_PASSAGE GIVEN_
──────
In 1814 a Baptist and a Congregational church were constituted in this village. Both these churches were very small, but apparently zealous for the cause of their Redeemer. The people around them were notorious for vice and almost every species of wickedness. They were profane. They did not manifest that reverence towards God which divine worship usually produces. If the Lord’s day could be distinguished from other days, it was by being more devoted to the pursuit of vanity, and the practice of iniquity. The youths were conformed to the course of this world. Nothing was more foreign to their desire than to attend to things of a serious or religious nature. Vain company was their delight, and vain amusements the object of their unwearied pursuit. It seemed as if the inhabitants of that village were left to fill up the measure of their iniquities, and to go on from one degree of wickedness to another, till the patience of God should be wearied, and he destroy them in his holy displeasure.

But in the midst of wrath, God remembered mercy. Believers who had entered into covenant with each other, were faithful. They illustrated the excellence of the Christian religion in their lives and conversation. Their faith was strong, and their love fervent. They seemed to manifest a more than ordinary attachment to one another. Their happy society could not but attract the attention of the irreligious and profane, and convince the world that they had been with Jesus. These sent up their sincerely ardent prayers for the outpouring of the Spirit.

In 1816 a special work commenced. Preachers were faithful and warm in their prayers and awakening in their sermons. The duty of believers, the folly of ingratitude of those who sleep in time of harvest, were set forth in an impressive manner. All seemed to feel sensible that something must be done, but many did not know how to do it. Conference meetings were set up and numbers attended. The brethren wished to pray and exhort sinners to repent, but not being accustomed to this work, they had many fears, lest they should not discharge their duty in such a manner as to recommend religion to unbelievers. At one meeting there was an account read of the revival of religion in Lenox, Massachusetts. The people inquired with great solicitude [interest and attention] whether these things were so. The subject was new to them. They sought for information with eager curiosity. They were ignorant of what God had been doing in our land.1

On the evening of New Year’s day a certain class of the youths attended a ball in the village, and there was a conference [a special meeting of Christians for prayer and exhortation] at the same time. These were appointments very different in their nature, and many of the youths had severe struggles in their minds in determining at which place they should attend. It was a critical period. They halted between two opinions. They hesitated whether to serve God or indulge themselves in that vain amusement that never profited any of the human race. On the one hand Satan tempted; on the other, conscience remonstrated [opposed]. On the one hand they were solicited by their evil propensities to go and enjoy the pleasures of mirth, and the recreations of the ball-room; on the other, they were impressed by the Spirit of God to turn from vanity, and prepare to meet their God. It was emphatically a sealing time. They were called upon to act decisively. Some who had made preparations and were resolved to go to the place of recreation, afterwards began to hesitate. One young man particularly, who had been uncommonly impetuous [zealous and passionate] in the pursuit of vanity, was deeply convicted of his sin the very day of the appointment. And even after they were assembled, some were so much affected and so greatly distressed on account of their conduct, that they left the ball-room and sought relief in tears. Thus, there was a striking contrast between the different pursuits of the youths. The occasion excited public attention to a very considerable degree, and we have reason to believe that the event was favorable to their highest interest.
──────
_RECORD SET_
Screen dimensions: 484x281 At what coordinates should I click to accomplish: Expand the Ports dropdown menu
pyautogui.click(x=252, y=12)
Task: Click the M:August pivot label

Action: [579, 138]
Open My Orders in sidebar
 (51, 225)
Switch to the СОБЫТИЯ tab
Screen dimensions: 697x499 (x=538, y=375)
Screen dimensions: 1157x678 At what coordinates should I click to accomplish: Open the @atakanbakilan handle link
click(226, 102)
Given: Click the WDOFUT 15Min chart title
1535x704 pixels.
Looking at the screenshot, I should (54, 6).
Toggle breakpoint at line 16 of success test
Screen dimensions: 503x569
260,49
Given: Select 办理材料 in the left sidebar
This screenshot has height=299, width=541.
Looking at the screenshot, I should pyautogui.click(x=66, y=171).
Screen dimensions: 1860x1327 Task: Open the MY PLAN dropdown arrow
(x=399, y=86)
──────
_WHAT YOU NEED TO DO_
1. In the revival account, why did the brethren have many fears when they wished to pray and exhort sinners at the conference meetings? Answer in one to three sentences.
2. Duplicate the revival account word for word from "But in the midst" to "of the Spirit.".
3. Translate this sentence from the revival account into Spanish: "Their faith was strong, and their love fervent."

_SOLUTIONS PER TASK_
1. They were not used to praying and exhorting sinners. They feared they would not carry out that duty in a way that would recommend religion to unbelievers.

2.
But in the midst of wrath, God remembered mercy. Believers who had entered into covenant with each other, were faithful. They illustrated the excellence of the Christian religion in their lives and conversation. Their faith was strong, and their love fervent. They seemed to manifest a more than ordinary attachment to one another. Their happy society could not but attract the attention of the irreligious and profane, and convince the world that they had been with Jesus. These sent up their sincerely ardent prayers for the outpouring of the Spirit.

3. Su fe era fuerte, y su amor, ferviente.